L’ayant librement institué, Conté n’a jamais pu se faire au jeu de la démocratie. Militaire de carrière, façonné dans le moule du Parti démocratique de Guinée (PDG, ex-parti unique d’Ahmed Sékou Touré) dont il était membre du comité central, il n’accepte aucune limitation de son autorité ou de son pouvoir. Il est ainsi passé au premier tour de l’élection présidentielle de 1993, à la faveur de l’annulation par la Cour suprême des votes à Siguiri et à Kankan, deux fiefs de son challengeur Alpha Condé, l’un des principaux leaders de l’opposition. Après les législatives contestées de 1995, il a fait arrêter Alpha Condé le lendemain de la présidentielle controversée du 14 décembre 1998, alors même que le résultat du scrutin n’était pas encore connu. Avant de se retrouver seul face à un candidat en trompe-l’oeil cinq ans plus tard, et de se succéder à lui-même avec un score proche de 100 % des suffrages exprimés.

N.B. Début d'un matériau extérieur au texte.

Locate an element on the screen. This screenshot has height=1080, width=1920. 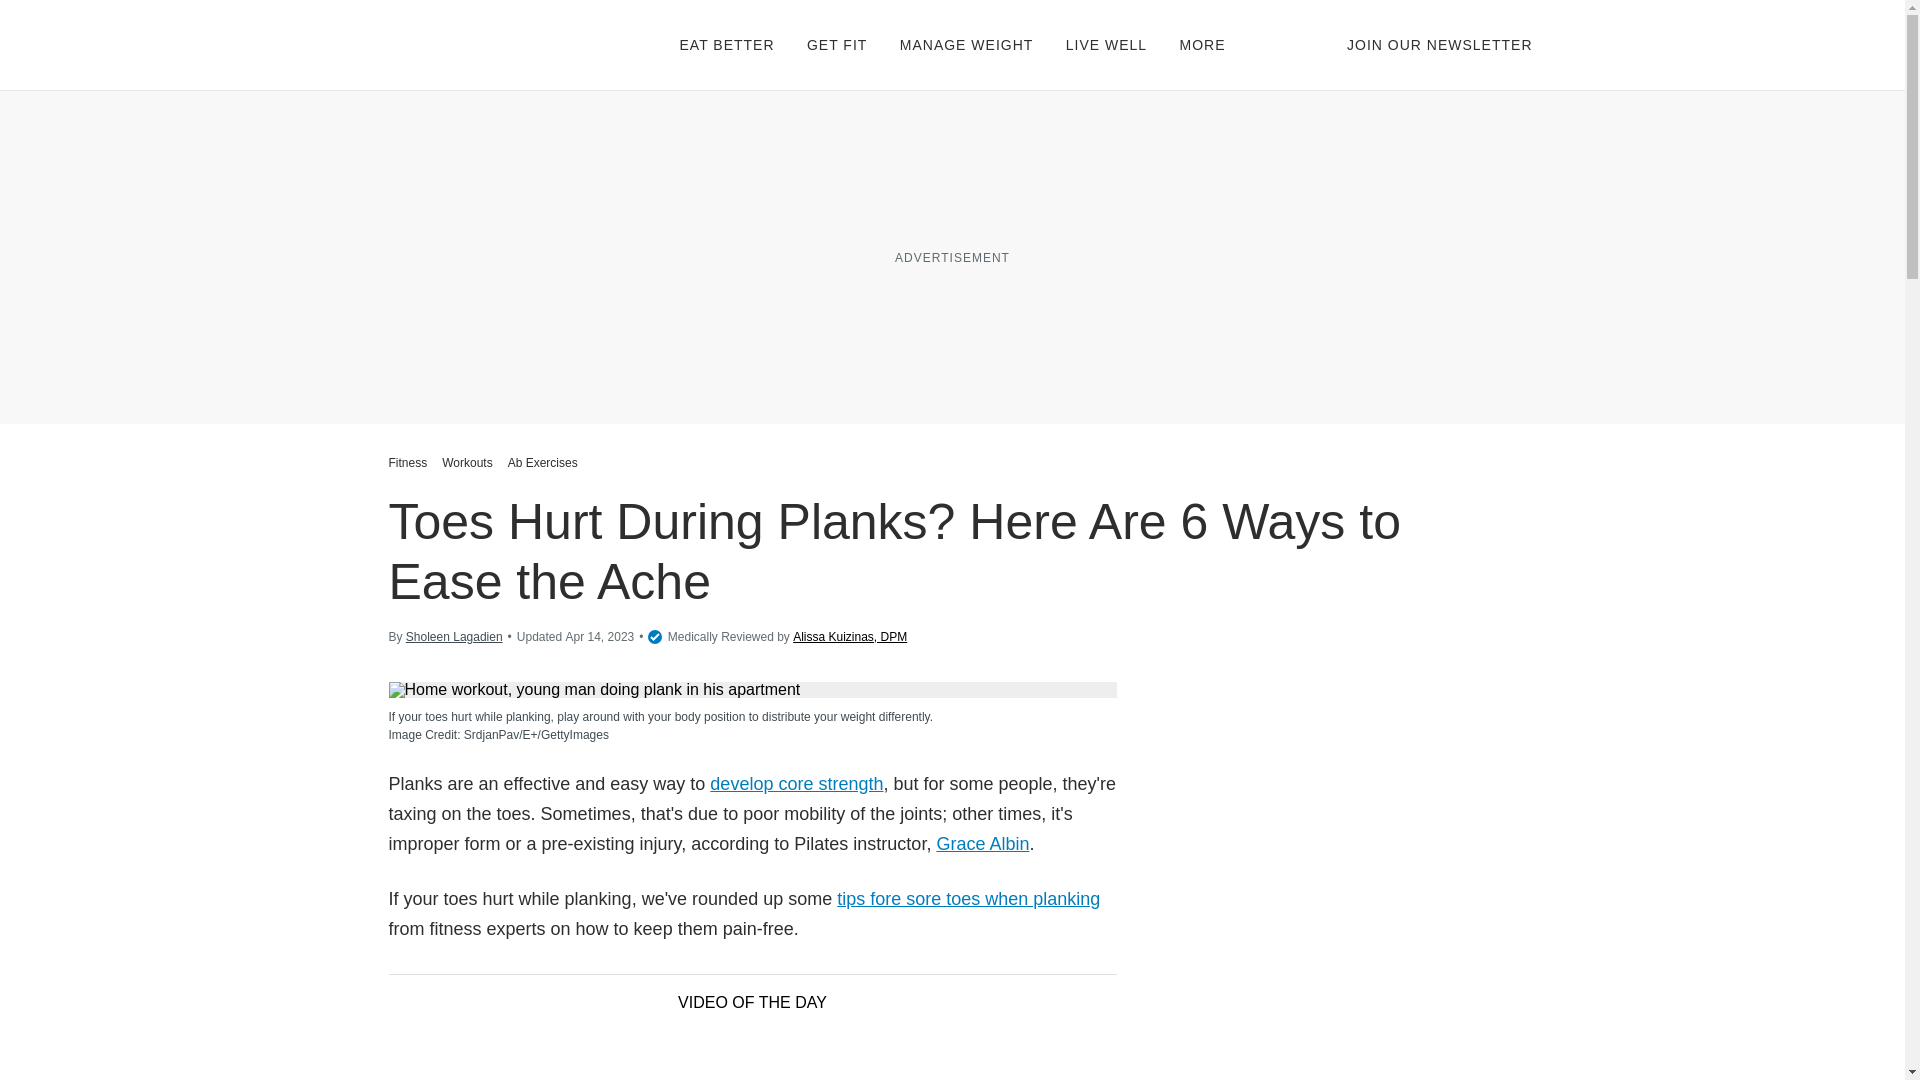
GET FIT is located at coordinates (836, 44).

Ces dernières années, l’accroissement des difficultés économiques du pays s’est accompagné d’un durcissement progressif du régime. Le 11 novembre 2001, un référendum constitutionnel est venu anéantir la décentralisation (en instituant la nomination des chefs de district et de quartier jusque-là élus) et instaurer la « présidence à vie » (par la modification de l’article 24 de la Loi fondamentale qui limitait à deux quinquennats le nombre de mandats présidentiels). Après l’opposant historique Mamadou Bâ, Sidya Touré, leader de l’Union des forces républicaines (UFR) et Antoine Soromou, chef de l’Alliance nationale pour la démocratie (AND), ont à leur tour goûté aux geôles de Conté respectivement en avril 2004 et en janvier 2005.

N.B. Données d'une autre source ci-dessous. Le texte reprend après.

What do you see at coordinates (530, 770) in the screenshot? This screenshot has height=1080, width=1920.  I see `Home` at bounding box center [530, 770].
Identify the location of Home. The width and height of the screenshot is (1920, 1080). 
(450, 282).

À la différence de ses voisins (Sénégal, Mali, Côte d’Ivoire…), le pays ne possède pas la moindre radio privée. La Guinée est aujourd’hui l’un des rares pays de l’Afrique de l’Ouest où les leaders de l’opposition n’ont pas la liberté de réunir leurs militants ou de sillonner le territoire pour aller à leur rencontre.
Dans les jours qui ont suivi le vrai-faux attentat manqué contre Lansana Conté du 19 janvier dernier, les responsables des institutions républicaines, les ministres, les autorités administratives locales (préfets et maires) et les responsables du parti au pouvoir ont ressuscité les images de l’époque révolutionnaire en se succédant sur l’écran de la télévision nationale pour réclamer en choeur le « châtiment des coupables ». Une régression démocratique proportionnelle à la faillite économique de l’État.
Sous l’effet conjugué de l’insécurité née des attaques rebelles contre le pays en septembre 2000, de la gestion catastrophique des deniers publics, mais aussi de l’effondrement des recettes minières, l’économie continue de se détériorer. De Conakry à Kankan, de Gaoual à N’Zérékoré, les Guinéens vivent mal, très mal. La misère est partout, jusqu’au centre-ville de la capitale. Dans les quartiers de Coronthie, de Boulbinet, d’Almamyah, à quelques jets de pierre du palais présidentiel, elle se lit sur la vétusté des taudis, de maisons basses en tôle insalubres, bâties dans le désordre faute de lotissement et de plan d’urbanisme. La précarité, le manque d’hygiène et l’absence de canalisation pour drainer les eaux stagnantes dans ce pays pluvieux font le terreau de nombreuses maladies. Les hôpitaux sont des mouroirs. Les anecdotes sur les plus grands établissements du pays (Ignace-Deen et Donka) en disent long sur l’état de leurs prestations. Tel ce malade décédé sur la table d’opération pour cause d’interruption de l’intervention chirurgicale par une coupure d’électricité…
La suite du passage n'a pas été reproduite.